In the past year dozens of critically imperiled species gained final protection, including Hawaiian flowers and damselflies, freshwater mussels from the Southeast with names like "fuzzy pigtoe" and "rabbitsfoot," and butterflies from the Pacific Northwest and Las Vegas. Also protected were the Florida bonneted bat, salamanders from Texas, and a fish from West Virginia called the diamond darter.

"Candidates" are species that have been found to warrant protection, but instead of gaining protection are placed on a waiting list where they may languish for decades. The Fish and Wildlife Service issues an annual notice of review describing its progress over the year in addressing the backlog.

During the past year the Service issued proposals to protect dozens of new species under the Act including the wolverine, lesser prairie chicken, Yosemite toad, red knot, a shorebird along the Atlantic Coast, and the northern long-eared bat, which was once found in 39 states before its population was decimated by a fungal disease called white-nose syndrome. Also among the proposed were the western yellow-billed cuckoo, which only lives along desert streams, four kinds of pocket gophers from Washington state, and butterflies from Florida and the Dakotas.

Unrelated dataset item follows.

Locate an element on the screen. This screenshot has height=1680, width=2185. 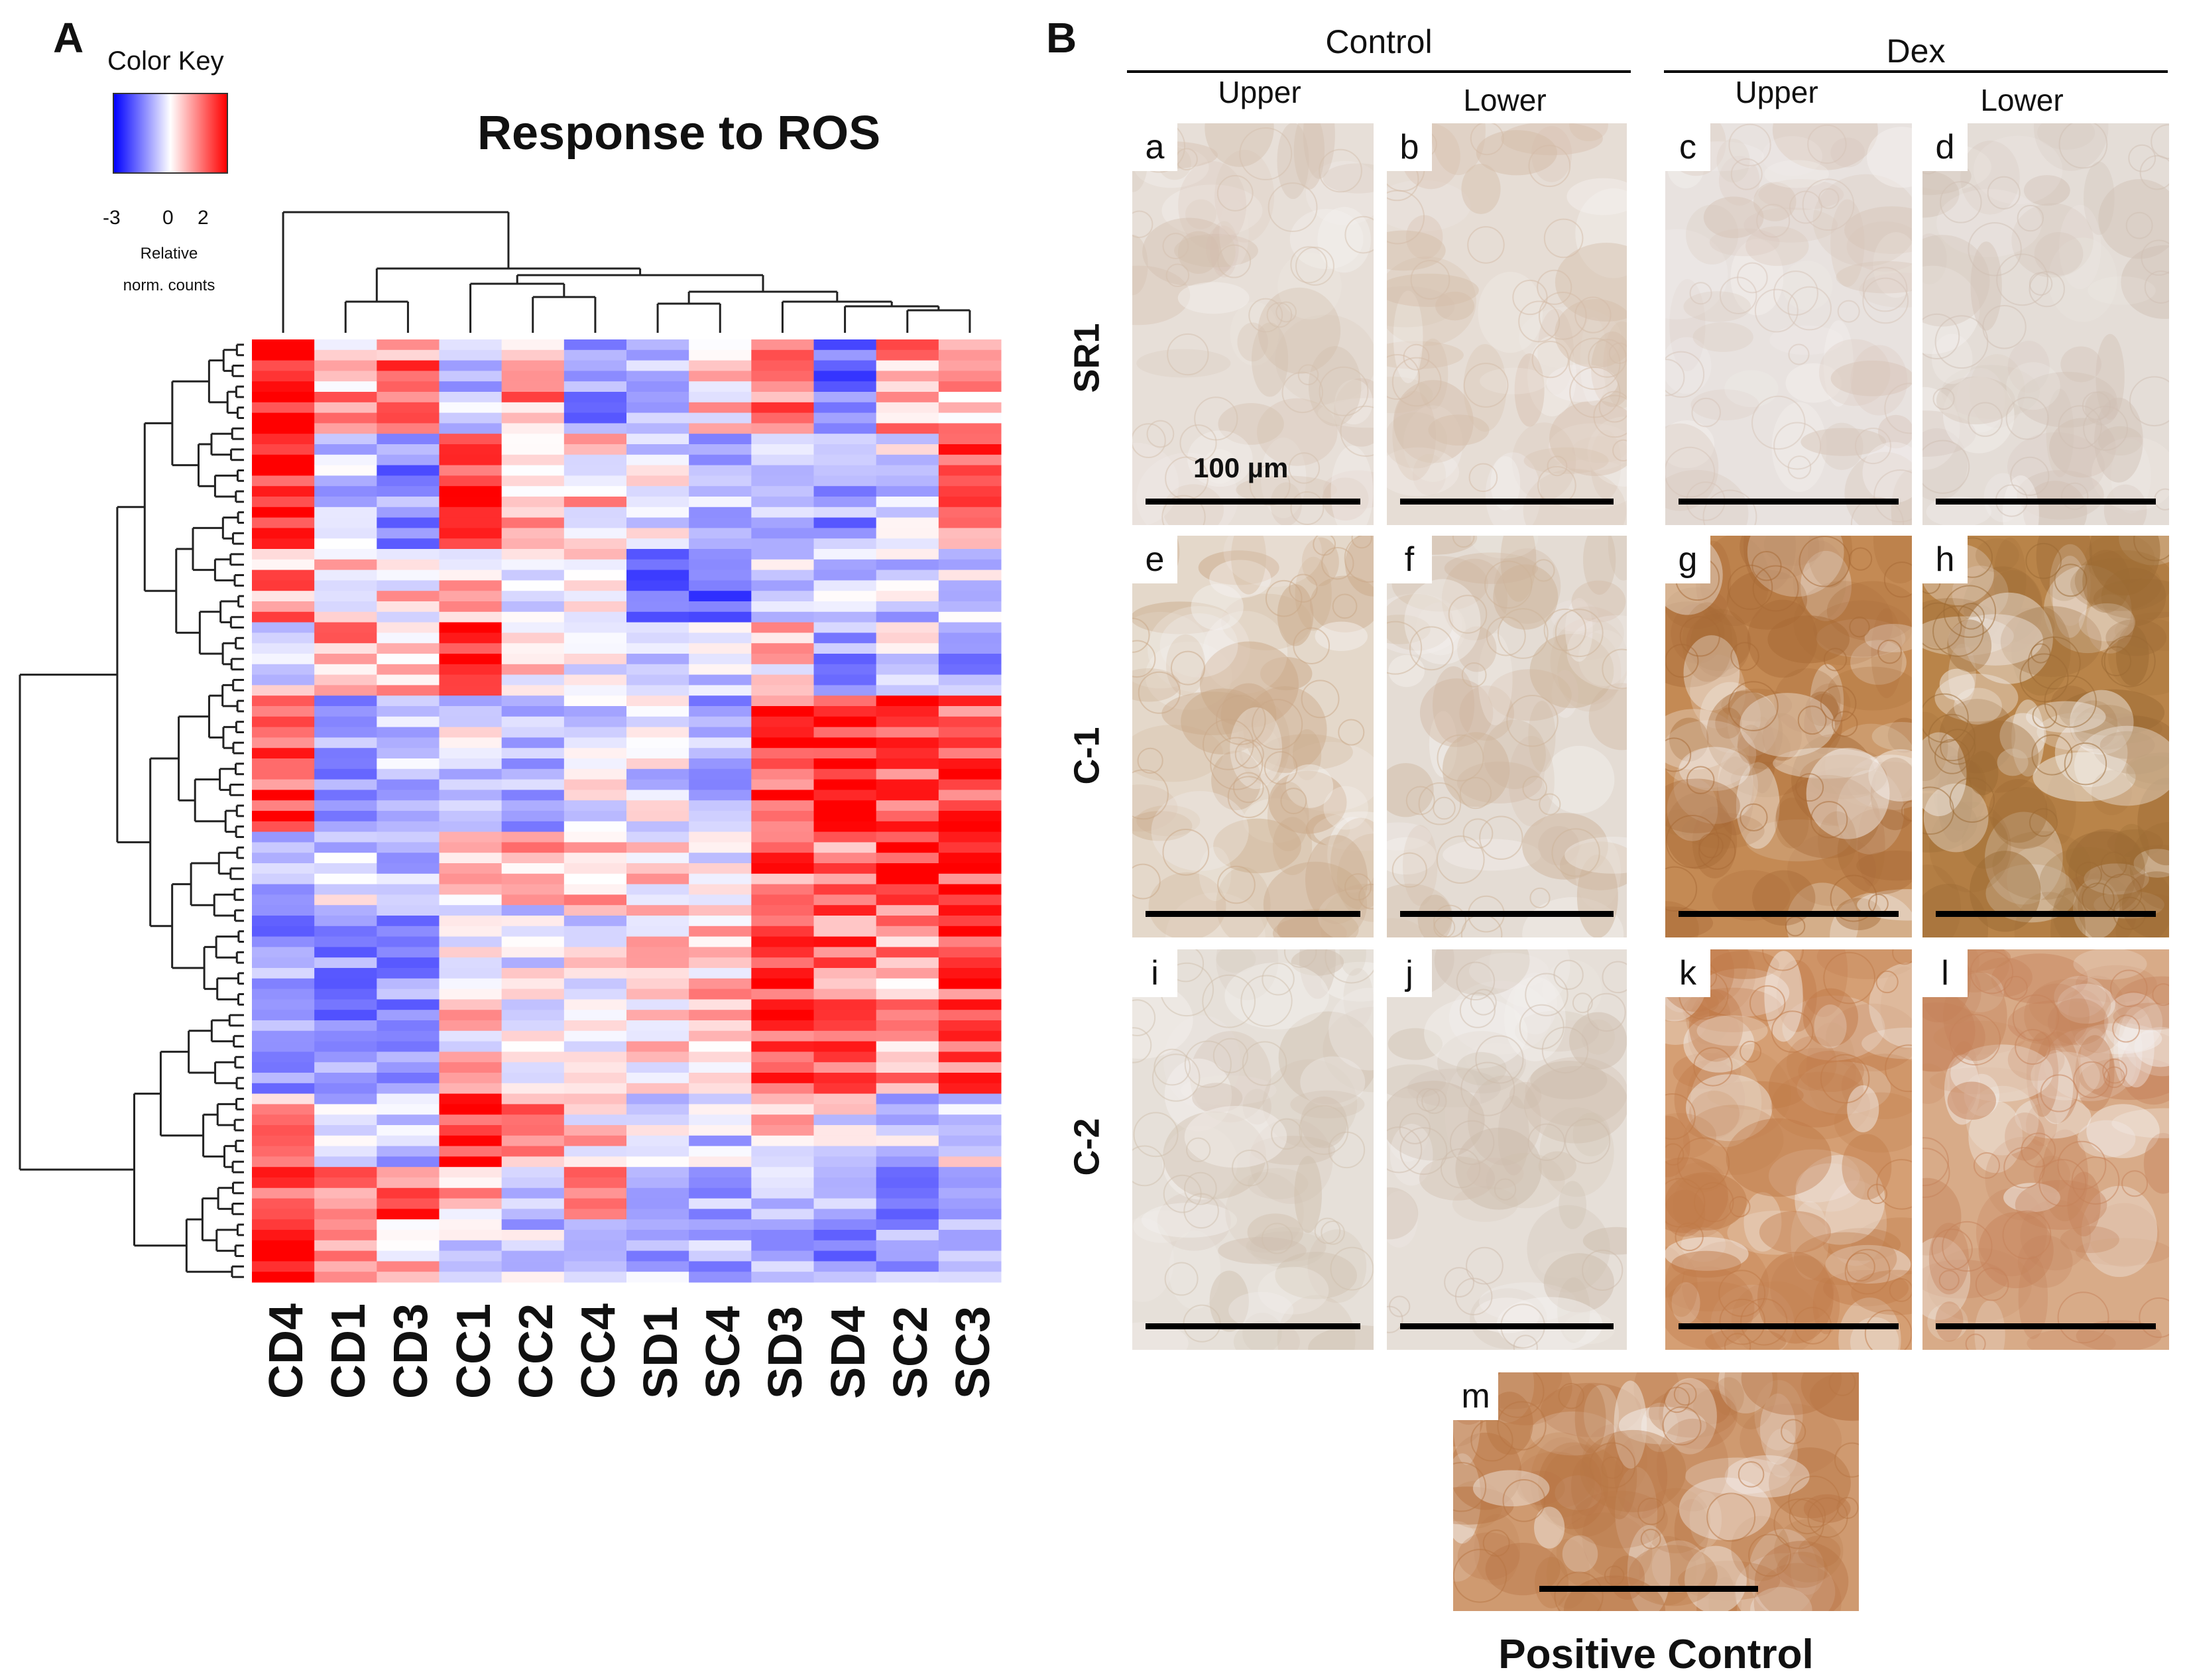
micrograph-letter: m is located at coordinates (1475, 1396).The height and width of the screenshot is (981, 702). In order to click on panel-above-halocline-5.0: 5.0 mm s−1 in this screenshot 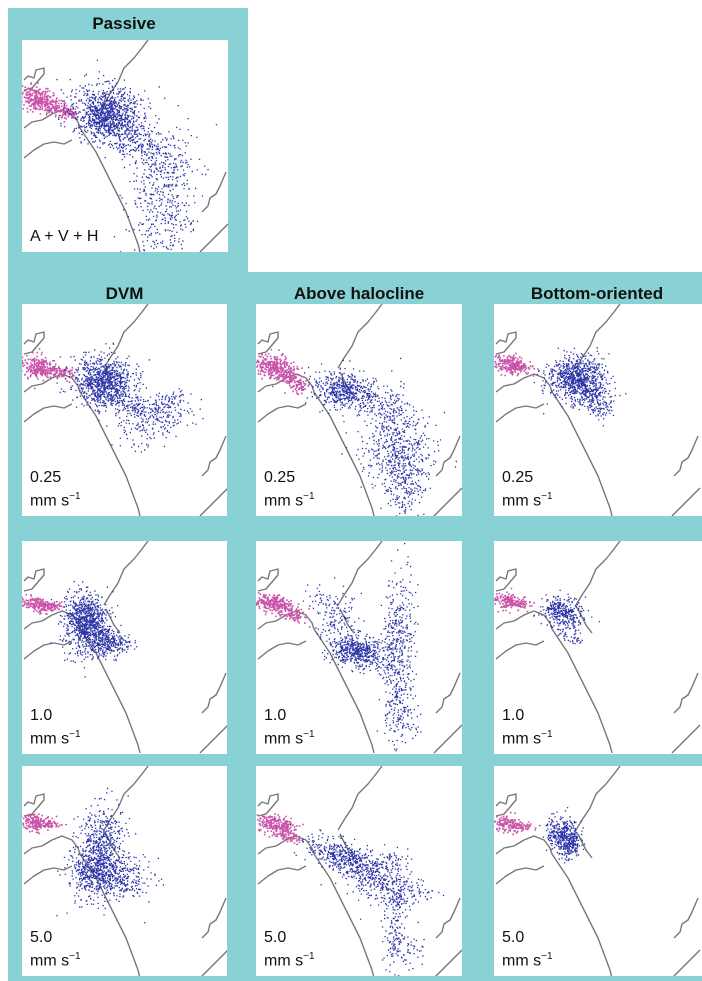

The vast majority of the 146 species still on the waiting list will receive listing proposals in the next three years. Species still waiting include the Pacific walrus, eastern gopher tortoise, west coast fisher, Lower Colorado River roundtail chub, Sonoran desert tortoise, several types of Hawaiian yellow-faced bees, and the Black Warrior waterdog, a large salamander from Alabama.

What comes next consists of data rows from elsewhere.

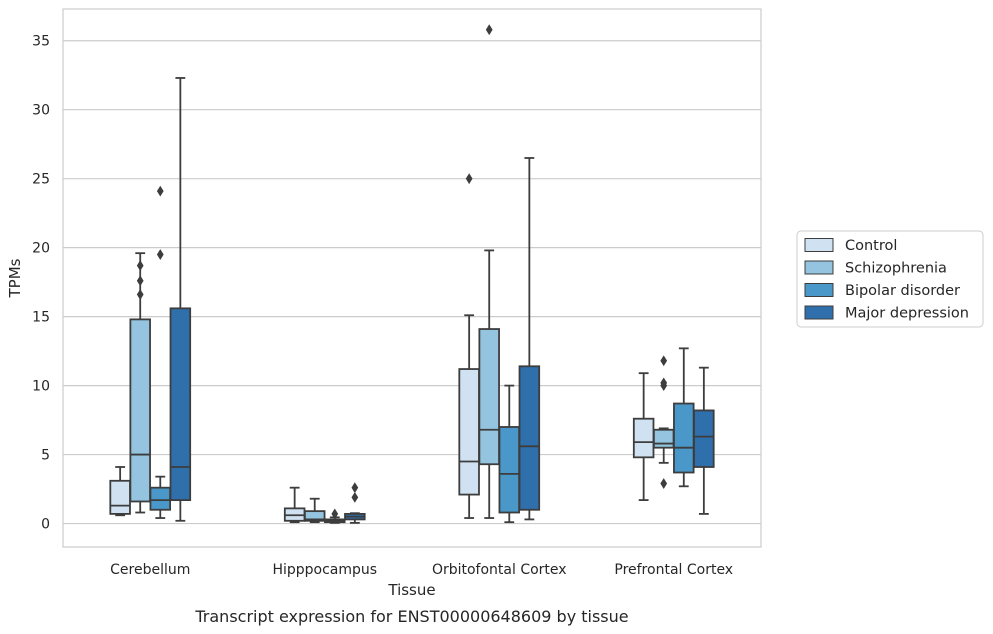  I want to click on y-tick-label: 35, so click(41, 42).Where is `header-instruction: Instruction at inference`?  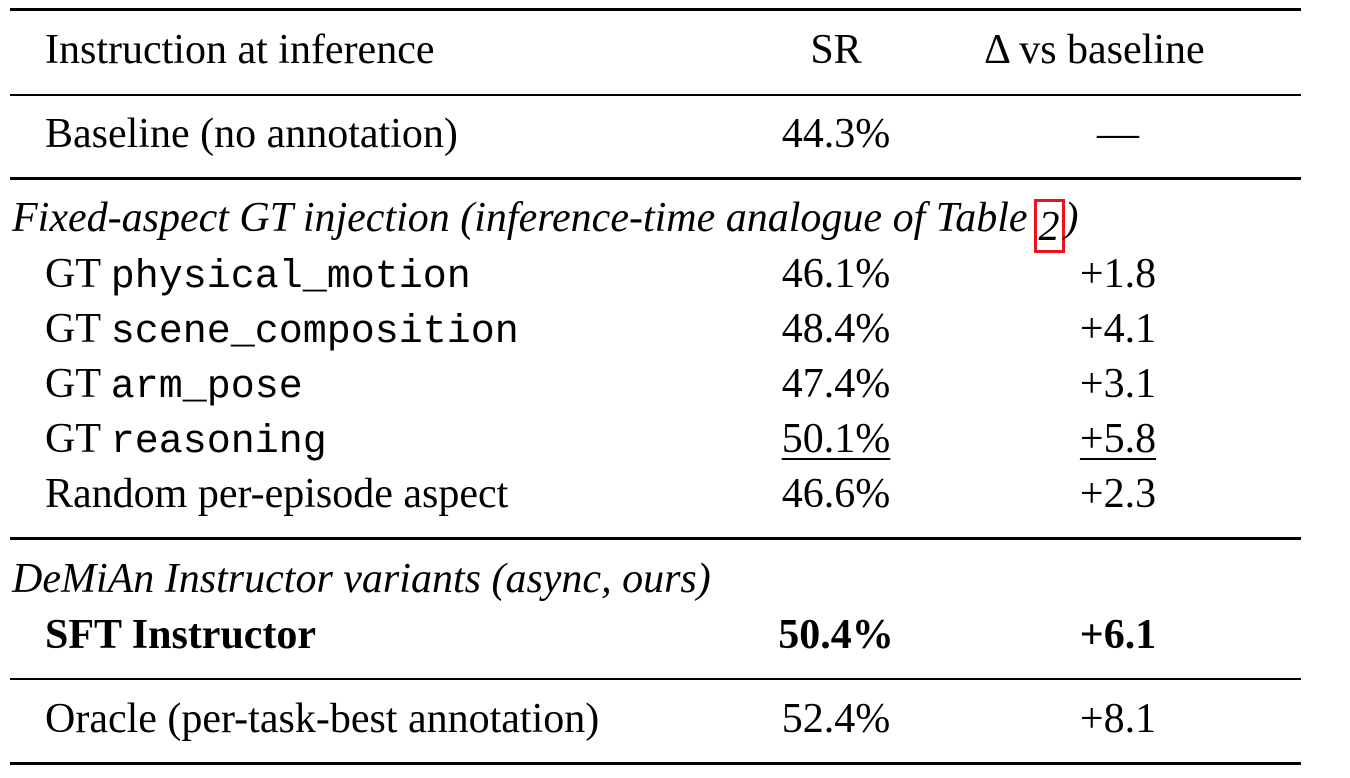 header-instruction: Instruction at inference is located at coordinates (240, 50).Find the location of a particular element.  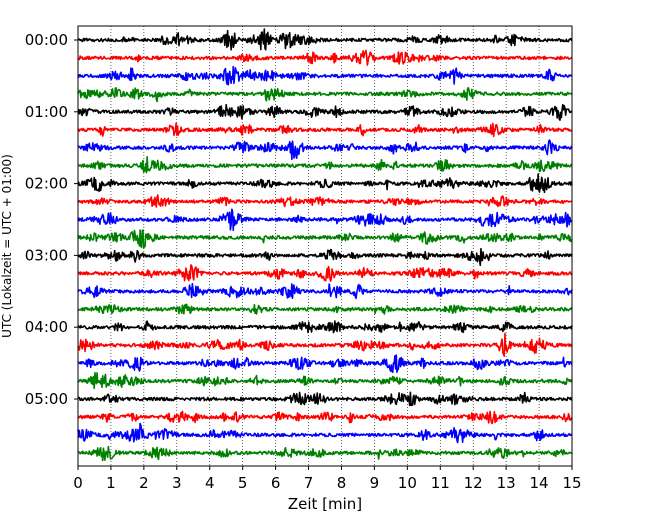

x-tick-label: 4 is located at coordinates (210, 483).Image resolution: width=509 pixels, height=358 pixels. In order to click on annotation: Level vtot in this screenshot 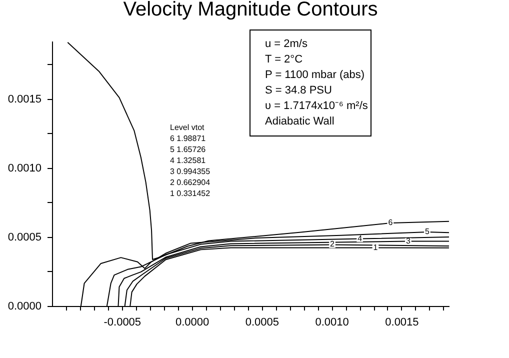, I will do `click(188, 128)`.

In today's review the Service elevated the priority of several species, including the southern Idaho ground squirrel, Washington ground squirrel, Kentucky arrow darter and Cumberland arrow darter, the latter two of which are colorful fish threatened by mountaintop-removal coal mining in Tennessee and Kentucky.

"To build on the great progress in listing species, we urge Congress to designate the funding for endangered species recovery that the Service desperately needs to accomplish its goals. Congress must recognize that protecting endangered species also protects public health and the long-term well-being of our country, which should be a fiscal priority," said Curry.

At the Center for Biological Diversity, we believe that the welfare of human beings is deeply linked to nature — to the existence in our world of a vast diversity of wild animals and plants. Because diversity has intrinsic value, and because its loss impoverishes society, we work to secure a future for all species, great and small, hovering on the brink of extinction. We do so through science, law and creative media, with a focus on protecting the lands, waters and climate that species need to survive.